Officials with the Maryland National Guard said they have received no word from the Pentagon that any of their units would be mobilized for the security detail.

Army Lt. Col. Dan Stoneking, a Pentagon spokesman, said no decision has been made and that a new reserve call-up is only one of the options being considered. He said that another option is to hire contract labor to replace Air Force reservists who have been providing security at Air Force bases since shortly after the Sept. 11 terrorist attacks.

"They're going into their second year," said Stoneking. "We want to do what we can to reduce that burden."

Since the Army's Guard and Reserve force is nearly twice the size of Air Force contingent -- 1.2 million compared with 603,000 -- it was determined that the Army could more readily provide the forces, officials said.

Defense analysts say that significant Guard and Reserve call-ups will be the surest sign that war with Iraq is imminent, but Stoneking and other Pentagon officials dismissed any connection between the new mobilization and the possibility of war with Iraq. The replacements would not amount to a beefing up of security at those air bases, they said.

But another Pentagon official said the expected activation of 10,000 Guard and Reserve troops is the first of several large-scale call-ups in preparation for a possible war.
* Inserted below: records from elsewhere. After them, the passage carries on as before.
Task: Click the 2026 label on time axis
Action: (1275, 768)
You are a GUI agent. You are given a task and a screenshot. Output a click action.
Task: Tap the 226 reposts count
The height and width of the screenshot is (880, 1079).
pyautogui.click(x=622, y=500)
And the total mobilization figure of reservists could easily top 100,000 citizen soldiers.

Army officials expect top-level approval soon for the call-up in the coming weeks of an additional 34,000 Army Guard and Reserve soldiers in three installments, said the official.
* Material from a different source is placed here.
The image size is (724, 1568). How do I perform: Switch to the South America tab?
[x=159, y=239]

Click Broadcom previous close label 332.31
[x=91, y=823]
"This is just the tip of the iceberg," said the official. "We're doing this an increment at a time."

Reservists are generally given 30 days' notice before being mobilized for active duty, Thomas F. Hall, the assistant secretary of defense for reserve affairs, told reporters recently.

Hall declined to discuss a possible mobilization for Iraq and said his main focus now is replacing reservists who are going into their second year on active duty.
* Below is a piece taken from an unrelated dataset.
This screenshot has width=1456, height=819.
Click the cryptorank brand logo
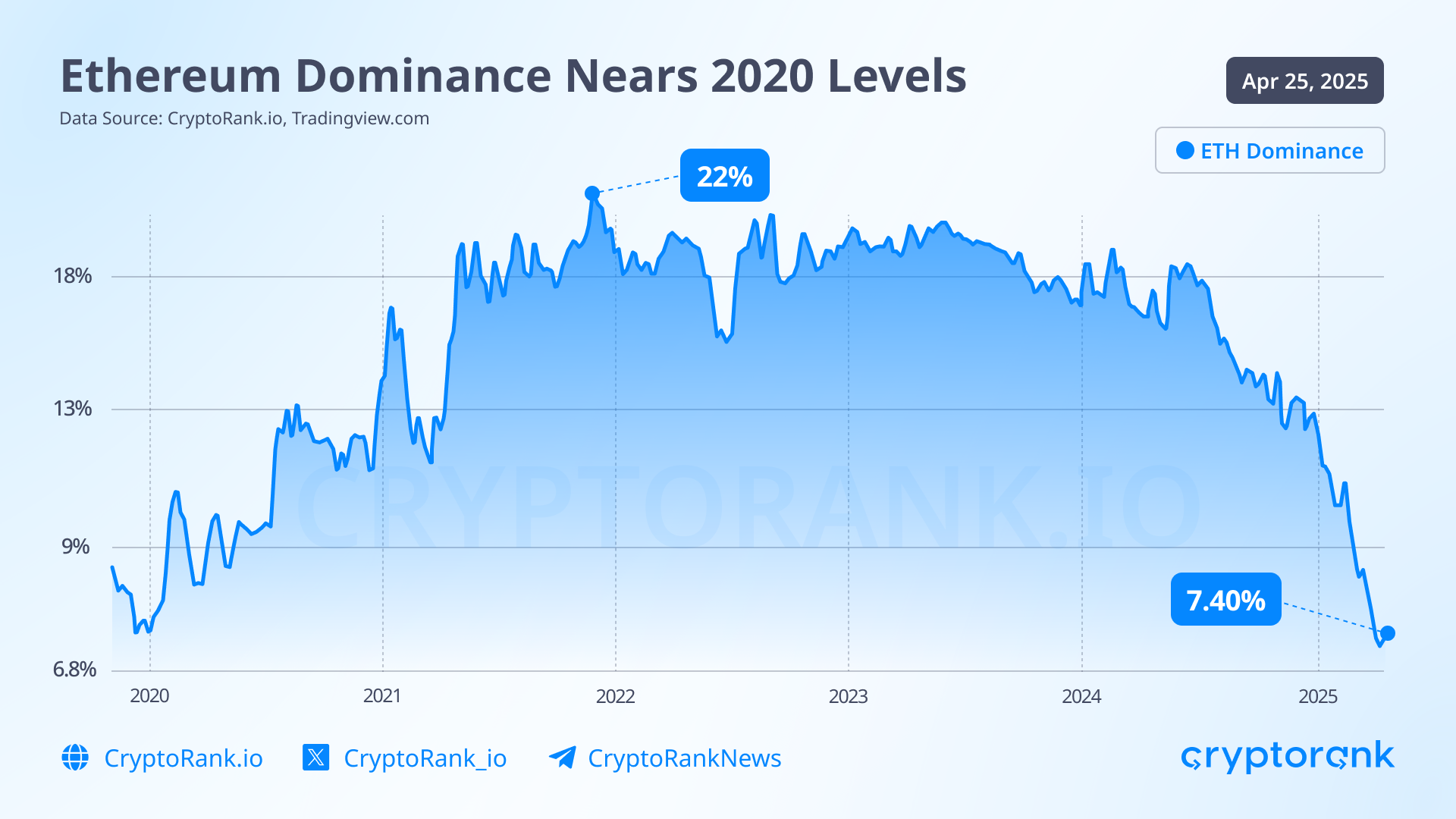click(x=1288, y=757)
"And then, at the same time, preparing for any contingencies that we're called upon -- Iraq or anywhere else," he said.

There are estimates that about 250,000 troops would be needed to invade Iraq, less than half the number employed in the Persian Gulf war in 1991.

About 51,000 Guard and Reserve troops from all the services are now on active duty.

But some in the Army are worried that the service is being stretched too thin with security and other duties since the Sept. 11 attacks.

"We don't have enough soldiers for our commitments," said one Army officer.

How an Army Guard and Reserve call-up for security details would affect Maryland units is uncertain. Maj. Charles Kohler, a spokesman for the Maryland Guard, said that no order has come from the Pentagon to mobilize for active duty.

The Maryland National Guard has four military police companies that could be among those called. Three have been called up since Sept. 11 for as long as 10 months, providing security at the Pentagon and at Fort Stewart, in Georgia.

But the MPs are not the only Maryland troops manning gates at military bases. For nearly a year, 300 soldiers from the 2nd Battalion of the 110th Field Artillery, based in Pikesville, have been providing security at a number of bases along the East Coast, from Fort Meade to Fort Bragg, in North Carolina.